Throughout the ensuing uproar, the imam’s supporters claimed that his remarks had been taken out of context. I wondered whether this was true, so I googled for the transcript, found it, read it, and was horrified.
Hilaly had compared women to cat meat. If such meat was left uncovered and the cat came along and ate it, whose fault was it, the cat’s or the uncovered meat’s?
It had never before occurred to me that someone in Australia, a community leader, a teacher commanding moral authority would be ‘allowed’ to say such things. Surely we had anti-discrimination laws; were they not in effect here? I was distressed. I couldn’t sleep. I dreaded to imagine what the victims and their families would be going through – the sheik and his cat meat were top of the news for days, so there would be little chance of escape.
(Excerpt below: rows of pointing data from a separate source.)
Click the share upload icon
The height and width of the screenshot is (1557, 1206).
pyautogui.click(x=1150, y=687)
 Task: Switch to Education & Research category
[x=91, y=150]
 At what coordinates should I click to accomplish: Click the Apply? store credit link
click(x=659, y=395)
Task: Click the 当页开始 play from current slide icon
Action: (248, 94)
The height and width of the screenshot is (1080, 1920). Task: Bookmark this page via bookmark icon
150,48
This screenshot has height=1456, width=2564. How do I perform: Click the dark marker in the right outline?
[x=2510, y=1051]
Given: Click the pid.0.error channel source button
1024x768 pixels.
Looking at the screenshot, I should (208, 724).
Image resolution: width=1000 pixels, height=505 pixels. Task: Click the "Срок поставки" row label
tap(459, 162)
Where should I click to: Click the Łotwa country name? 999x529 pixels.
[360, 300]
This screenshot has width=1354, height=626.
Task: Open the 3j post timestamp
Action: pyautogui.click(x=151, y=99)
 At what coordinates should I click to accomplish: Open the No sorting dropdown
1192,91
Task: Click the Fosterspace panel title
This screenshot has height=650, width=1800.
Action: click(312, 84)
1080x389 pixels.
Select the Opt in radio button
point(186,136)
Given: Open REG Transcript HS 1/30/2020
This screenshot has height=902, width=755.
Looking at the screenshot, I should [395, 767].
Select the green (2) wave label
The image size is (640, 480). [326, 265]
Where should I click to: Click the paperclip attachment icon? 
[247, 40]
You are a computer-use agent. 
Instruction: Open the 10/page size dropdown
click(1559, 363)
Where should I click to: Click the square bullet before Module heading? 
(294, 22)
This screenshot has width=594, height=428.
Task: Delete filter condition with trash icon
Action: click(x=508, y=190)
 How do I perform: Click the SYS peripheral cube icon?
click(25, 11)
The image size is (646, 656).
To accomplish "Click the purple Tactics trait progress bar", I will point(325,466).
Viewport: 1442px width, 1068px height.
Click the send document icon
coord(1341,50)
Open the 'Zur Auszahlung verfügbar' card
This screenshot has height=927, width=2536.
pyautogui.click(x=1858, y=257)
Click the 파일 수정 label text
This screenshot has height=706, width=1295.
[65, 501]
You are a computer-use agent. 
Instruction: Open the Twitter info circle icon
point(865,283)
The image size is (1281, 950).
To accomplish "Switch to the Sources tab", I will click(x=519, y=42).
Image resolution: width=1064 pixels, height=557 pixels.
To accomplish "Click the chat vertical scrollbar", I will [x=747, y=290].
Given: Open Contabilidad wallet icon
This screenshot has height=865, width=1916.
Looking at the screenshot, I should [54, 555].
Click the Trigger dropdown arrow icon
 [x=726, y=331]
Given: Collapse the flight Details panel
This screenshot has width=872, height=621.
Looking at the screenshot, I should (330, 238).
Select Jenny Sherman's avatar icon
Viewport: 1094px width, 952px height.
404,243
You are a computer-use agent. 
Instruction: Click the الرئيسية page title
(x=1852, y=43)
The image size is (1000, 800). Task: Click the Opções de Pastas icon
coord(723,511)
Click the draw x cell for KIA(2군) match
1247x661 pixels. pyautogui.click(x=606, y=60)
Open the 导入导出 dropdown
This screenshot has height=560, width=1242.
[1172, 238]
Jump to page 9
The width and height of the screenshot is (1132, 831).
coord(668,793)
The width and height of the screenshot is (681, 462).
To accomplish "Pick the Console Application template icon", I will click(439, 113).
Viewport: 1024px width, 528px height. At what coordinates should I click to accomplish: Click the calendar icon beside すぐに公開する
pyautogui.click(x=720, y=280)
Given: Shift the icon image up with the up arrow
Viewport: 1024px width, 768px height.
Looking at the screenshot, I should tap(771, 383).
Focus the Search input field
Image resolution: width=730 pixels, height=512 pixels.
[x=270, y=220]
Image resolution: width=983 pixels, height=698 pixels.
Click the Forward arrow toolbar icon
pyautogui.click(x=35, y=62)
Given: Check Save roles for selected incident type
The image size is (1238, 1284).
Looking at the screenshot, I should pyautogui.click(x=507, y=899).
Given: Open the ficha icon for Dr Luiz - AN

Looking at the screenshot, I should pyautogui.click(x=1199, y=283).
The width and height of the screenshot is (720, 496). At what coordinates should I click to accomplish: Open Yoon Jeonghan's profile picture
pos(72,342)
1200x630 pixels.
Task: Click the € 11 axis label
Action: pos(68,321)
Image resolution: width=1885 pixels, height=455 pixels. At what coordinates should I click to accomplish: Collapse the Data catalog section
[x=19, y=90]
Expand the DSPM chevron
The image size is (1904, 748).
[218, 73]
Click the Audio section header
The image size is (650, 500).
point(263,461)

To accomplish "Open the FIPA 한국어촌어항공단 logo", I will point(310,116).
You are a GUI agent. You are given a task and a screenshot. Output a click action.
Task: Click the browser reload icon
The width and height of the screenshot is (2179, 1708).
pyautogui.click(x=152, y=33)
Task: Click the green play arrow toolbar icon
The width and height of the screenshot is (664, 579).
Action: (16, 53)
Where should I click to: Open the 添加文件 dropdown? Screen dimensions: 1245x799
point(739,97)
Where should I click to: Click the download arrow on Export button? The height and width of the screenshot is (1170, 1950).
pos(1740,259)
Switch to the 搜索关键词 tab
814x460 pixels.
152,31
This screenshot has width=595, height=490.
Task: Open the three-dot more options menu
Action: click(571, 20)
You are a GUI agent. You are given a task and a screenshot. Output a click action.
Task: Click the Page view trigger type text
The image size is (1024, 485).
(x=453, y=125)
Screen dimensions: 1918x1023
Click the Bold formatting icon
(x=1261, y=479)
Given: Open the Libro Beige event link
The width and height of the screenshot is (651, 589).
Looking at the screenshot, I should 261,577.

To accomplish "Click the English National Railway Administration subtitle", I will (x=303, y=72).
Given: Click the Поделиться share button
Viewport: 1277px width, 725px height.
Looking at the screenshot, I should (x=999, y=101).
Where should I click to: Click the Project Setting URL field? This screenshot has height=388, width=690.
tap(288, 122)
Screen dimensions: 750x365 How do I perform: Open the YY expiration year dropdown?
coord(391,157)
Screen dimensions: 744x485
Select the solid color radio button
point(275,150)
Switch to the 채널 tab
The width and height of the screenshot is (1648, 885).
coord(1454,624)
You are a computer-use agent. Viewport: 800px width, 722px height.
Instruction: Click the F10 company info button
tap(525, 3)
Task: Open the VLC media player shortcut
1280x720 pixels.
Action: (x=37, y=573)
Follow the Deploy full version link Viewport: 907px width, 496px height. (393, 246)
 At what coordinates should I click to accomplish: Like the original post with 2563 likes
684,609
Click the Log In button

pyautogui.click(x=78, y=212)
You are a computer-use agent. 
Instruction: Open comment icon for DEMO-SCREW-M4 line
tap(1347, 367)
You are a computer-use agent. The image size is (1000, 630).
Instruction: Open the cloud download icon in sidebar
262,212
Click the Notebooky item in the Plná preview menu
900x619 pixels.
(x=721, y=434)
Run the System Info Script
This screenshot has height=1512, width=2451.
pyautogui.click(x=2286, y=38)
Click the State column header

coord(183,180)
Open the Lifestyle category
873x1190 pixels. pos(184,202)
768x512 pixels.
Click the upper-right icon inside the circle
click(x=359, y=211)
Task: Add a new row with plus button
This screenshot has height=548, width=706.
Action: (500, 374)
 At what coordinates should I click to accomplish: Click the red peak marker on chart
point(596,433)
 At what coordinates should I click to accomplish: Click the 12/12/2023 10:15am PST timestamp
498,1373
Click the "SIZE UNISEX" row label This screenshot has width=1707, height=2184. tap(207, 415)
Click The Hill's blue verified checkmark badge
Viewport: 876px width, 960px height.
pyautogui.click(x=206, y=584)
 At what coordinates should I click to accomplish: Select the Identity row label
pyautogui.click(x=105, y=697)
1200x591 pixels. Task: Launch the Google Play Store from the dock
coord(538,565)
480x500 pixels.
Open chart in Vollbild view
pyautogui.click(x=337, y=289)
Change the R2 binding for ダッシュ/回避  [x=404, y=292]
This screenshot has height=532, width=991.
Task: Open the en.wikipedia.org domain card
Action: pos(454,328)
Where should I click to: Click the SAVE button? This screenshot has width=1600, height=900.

Now that the national spotlight was on Hilaly it became apparent that he was in the habit of making controversial comments. These included assertions that the Holocaust was exaggerated, Muslims had more right to Australia than dishonest ‘convicts’, and 9/11 was God’s work against oppressors.
I turned to the BBC’s online coverage of the story and worked through hundreds of comments from members of the public. These were disappointing. Many of Hilaly’s supporters claimed that, due to that most cherished of liberties, free speech, the imam had a right to say these things and therefore should not be criticised. There was a profound, almost wilful misunderstanding here. Fortunately there were plenty on board to point out the bleeding obvious, that free speech is a two-way street, and Hilaly had set himself up for as much criticism as could be mustered.
Those demanding free speech — true free speech, as a two-way discourse — won me over. I realised that no matter how much we might loathe Hilaly’s words, if we really want to live in a society where we can be aware of unpalatable points of view, discuss them and explain why they are wrong, we must let him speak.
Which brings us to recent events.
You’d have to be living in an underground bunker to be unaware of the riots, violence and murders perpetrated in various parts of the world over the past couple of weeks, all because of a sordid, low-grade film, ‘Innocence of Muslims’. The death toll, as I write, has reached 49. Of concern, too, is the fact that these events will play into the hands of certain Australian shock-jocks, and right-wing extremists such as Geert Wilders, currently awaiting visa approval for a visit to Australia. Moderate Muslims are well aware of this; we’ve seen a deluge of commentary, much of it highlighting the non-violent nature of the greater Muslim community, some of it focused on attempts to understand the Sydney demonstrators in particular. We’ve heard differing viewpoints, the most popular being that it’s not ‘about the film’, but more an expression of disempowered Muslim youth, lacking identity, frustrated with perceived western contempt and an undeniable element of local racism.
Apart from the patronising tone some of these analyses, they do not quite add up. If western contempt were the main problem, we would be witnessing demonstrations against continuing Israeli incursions into Palestinian lands, we’d find Muslims marching in the streets against questionable US foreign policy, we’d hear much greater condemnation every time Sunnis murder scores of Shiites, or Shiites murder Sunnis, acts which now occur with such depressing regularity that they struggle for the status of ‘newsworthy’. Where are the public protests over the deaths of tens of thousands of Syrian men, women and children, victims of sectarian violence at the hands of their own government? Where are the wide-scale demonstrations when shocking images like those that came out of Abu Ghraib are splashed across newspapers worldwide?
Instead, such outrage is reserved for a novel, a set of cartoons, or for a puerile and amateurish video ridiculing a religious military leader who died in the late seventh century.
Add to that the nature of many of the placards, and we should conclude that the protests were, to at least some degree, a result of religious offence, and that it was, indeed, ‘about the film’.